What to produce.
Reproduce the material below verbatim, from the line with "Click the Cooled Area text field" up to and including the line with "pyautogui.click(x=805, y=203)".
+++ Data shown
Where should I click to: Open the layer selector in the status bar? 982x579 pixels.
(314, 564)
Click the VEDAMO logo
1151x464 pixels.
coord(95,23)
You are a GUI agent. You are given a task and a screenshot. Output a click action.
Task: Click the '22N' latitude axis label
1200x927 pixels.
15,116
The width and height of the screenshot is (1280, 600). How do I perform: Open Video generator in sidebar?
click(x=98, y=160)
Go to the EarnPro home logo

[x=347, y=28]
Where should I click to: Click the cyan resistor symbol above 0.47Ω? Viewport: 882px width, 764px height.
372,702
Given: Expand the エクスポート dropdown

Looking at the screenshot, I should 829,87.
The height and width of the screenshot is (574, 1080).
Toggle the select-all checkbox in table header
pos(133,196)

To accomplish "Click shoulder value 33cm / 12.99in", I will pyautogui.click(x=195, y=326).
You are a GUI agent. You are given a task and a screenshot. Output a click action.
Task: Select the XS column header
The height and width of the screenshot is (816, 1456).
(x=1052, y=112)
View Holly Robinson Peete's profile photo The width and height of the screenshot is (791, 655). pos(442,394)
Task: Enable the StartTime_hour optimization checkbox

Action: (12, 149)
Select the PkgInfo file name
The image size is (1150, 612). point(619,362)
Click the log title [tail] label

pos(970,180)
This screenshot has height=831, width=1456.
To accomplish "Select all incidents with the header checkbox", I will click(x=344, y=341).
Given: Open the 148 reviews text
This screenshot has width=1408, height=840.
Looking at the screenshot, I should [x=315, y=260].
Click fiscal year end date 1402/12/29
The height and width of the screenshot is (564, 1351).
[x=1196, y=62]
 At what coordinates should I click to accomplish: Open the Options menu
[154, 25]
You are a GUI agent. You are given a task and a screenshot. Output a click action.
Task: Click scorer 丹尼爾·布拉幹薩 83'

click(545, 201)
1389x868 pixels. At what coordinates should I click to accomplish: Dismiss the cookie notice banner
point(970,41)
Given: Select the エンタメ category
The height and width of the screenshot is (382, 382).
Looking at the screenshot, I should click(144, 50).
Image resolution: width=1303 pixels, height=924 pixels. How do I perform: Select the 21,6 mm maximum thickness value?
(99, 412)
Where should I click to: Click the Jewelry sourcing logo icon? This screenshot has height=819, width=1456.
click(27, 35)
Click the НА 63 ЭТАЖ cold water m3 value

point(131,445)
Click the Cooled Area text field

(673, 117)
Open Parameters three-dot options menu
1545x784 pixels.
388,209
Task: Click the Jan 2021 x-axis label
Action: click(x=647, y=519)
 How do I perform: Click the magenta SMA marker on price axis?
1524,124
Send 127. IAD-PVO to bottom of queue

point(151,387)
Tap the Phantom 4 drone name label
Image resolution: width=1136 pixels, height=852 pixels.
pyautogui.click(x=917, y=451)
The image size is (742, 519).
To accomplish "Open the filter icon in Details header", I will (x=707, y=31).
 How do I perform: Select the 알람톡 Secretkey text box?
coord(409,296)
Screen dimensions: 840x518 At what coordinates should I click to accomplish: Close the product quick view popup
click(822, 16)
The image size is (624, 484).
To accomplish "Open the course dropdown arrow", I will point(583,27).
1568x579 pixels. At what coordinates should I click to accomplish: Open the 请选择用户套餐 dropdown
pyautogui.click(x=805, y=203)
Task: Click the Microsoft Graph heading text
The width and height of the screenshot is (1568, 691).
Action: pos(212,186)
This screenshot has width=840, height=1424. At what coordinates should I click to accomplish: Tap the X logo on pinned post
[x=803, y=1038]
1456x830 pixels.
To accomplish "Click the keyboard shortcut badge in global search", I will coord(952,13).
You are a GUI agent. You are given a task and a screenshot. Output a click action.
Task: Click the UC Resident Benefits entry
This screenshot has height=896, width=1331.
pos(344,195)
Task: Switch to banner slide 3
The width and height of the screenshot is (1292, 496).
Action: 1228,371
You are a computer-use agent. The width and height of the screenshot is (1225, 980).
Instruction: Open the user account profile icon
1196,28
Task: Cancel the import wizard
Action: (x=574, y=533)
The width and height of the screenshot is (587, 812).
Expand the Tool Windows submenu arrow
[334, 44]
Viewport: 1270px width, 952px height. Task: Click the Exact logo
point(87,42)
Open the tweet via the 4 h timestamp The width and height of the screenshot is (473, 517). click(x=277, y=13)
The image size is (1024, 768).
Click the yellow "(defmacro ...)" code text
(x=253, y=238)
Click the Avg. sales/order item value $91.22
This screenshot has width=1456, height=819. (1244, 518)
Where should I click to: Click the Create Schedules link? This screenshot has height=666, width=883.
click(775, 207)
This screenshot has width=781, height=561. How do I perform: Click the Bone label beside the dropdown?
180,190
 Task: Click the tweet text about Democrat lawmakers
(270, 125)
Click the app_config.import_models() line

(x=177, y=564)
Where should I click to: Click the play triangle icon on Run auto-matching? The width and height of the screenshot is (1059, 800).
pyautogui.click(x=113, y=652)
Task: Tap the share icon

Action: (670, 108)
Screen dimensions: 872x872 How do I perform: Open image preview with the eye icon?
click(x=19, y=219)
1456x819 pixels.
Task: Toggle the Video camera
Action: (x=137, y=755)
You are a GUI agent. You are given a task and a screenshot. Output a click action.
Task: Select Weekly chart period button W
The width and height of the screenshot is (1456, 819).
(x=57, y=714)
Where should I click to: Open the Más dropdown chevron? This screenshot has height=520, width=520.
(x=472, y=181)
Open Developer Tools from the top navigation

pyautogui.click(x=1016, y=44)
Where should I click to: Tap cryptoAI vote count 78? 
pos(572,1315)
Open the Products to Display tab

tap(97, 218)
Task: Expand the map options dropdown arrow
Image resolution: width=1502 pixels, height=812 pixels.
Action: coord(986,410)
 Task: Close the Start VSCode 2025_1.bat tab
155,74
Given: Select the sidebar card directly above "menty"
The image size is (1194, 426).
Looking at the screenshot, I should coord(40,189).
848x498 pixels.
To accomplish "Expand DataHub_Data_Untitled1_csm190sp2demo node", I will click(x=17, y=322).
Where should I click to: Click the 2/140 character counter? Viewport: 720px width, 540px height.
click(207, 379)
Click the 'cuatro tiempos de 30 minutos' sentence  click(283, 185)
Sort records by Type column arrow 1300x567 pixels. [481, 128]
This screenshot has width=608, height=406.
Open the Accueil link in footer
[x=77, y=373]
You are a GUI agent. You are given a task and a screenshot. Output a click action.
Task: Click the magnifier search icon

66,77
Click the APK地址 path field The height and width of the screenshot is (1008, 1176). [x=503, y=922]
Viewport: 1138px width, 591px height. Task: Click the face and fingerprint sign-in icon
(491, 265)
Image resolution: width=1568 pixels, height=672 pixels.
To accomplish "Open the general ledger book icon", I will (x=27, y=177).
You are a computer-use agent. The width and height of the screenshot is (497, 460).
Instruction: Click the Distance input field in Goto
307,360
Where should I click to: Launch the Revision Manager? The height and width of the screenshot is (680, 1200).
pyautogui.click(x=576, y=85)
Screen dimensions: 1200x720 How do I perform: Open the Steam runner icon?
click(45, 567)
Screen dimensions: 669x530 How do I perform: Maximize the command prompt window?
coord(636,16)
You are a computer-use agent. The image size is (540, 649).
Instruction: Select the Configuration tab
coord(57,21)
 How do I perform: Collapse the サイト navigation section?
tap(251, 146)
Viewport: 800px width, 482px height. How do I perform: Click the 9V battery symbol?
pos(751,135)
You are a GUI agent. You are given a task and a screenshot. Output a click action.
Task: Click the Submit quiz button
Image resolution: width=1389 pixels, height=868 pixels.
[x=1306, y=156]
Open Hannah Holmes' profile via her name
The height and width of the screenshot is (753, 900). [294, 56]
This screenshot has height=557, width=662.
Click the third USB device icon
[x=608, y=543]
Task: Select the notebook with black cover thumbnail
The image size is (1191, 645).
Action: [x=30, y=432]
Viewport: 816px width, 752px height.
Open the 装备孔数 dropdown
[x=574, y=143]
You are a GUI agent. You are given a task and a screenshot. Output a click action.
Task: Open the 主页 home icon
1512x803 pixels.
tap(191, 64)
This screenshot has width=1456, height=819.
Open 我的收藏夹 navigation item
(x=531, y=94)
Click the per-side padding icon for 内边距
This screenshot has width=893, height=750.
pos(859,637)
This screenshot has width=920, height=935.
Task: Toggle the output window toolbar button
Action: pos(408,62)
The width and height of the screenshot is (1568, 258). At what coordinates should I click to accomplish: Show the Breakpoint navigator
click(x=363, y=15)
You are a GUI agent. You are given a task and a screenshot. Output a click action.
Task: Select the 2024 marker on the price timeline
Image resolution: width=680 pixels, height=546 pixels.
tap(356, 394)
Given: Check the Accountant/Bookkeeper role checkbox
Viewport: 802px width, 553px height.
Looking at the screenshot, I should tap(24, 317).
++++++
Result.
Click the Cooled Area text field

(673, 117)
Open Parameters three-dot options menu
1545x784 pixels.
388,209
Task: Click the Jan 2021 x-axis label
Action: click(x=647, y=519)
 How do I perform: Click the magenta SMA marker on price axis?
1524,124
Send 127. IAD-PVO to bottom of queue

point(151,387)
Tap the Phantom 4 drone name label
Image resolution: width=1136 pixels, height=852 pixels.
pyautogui.click(x=917, y=451)
The image size is (742, 519).
To accomplish "Open the filter icon in Details header", I will (x=707, y=31).
 How do I perform: Select the 알람톡 Secretkey text box?
coord(409,296)
Screen dimensions: 840x518 At what coordinates should I click to accomplish: Close the product quick view popup
click(822, 16)
The image size is (624, 484).
To accomplish "Open the course dropdown arrow", I will point(583,27).
1568x579 pixels. At what coordinates should I click to accomplish: Open the 请选择用户套餐 dropdown
pyautogui.click(x=805, y=203)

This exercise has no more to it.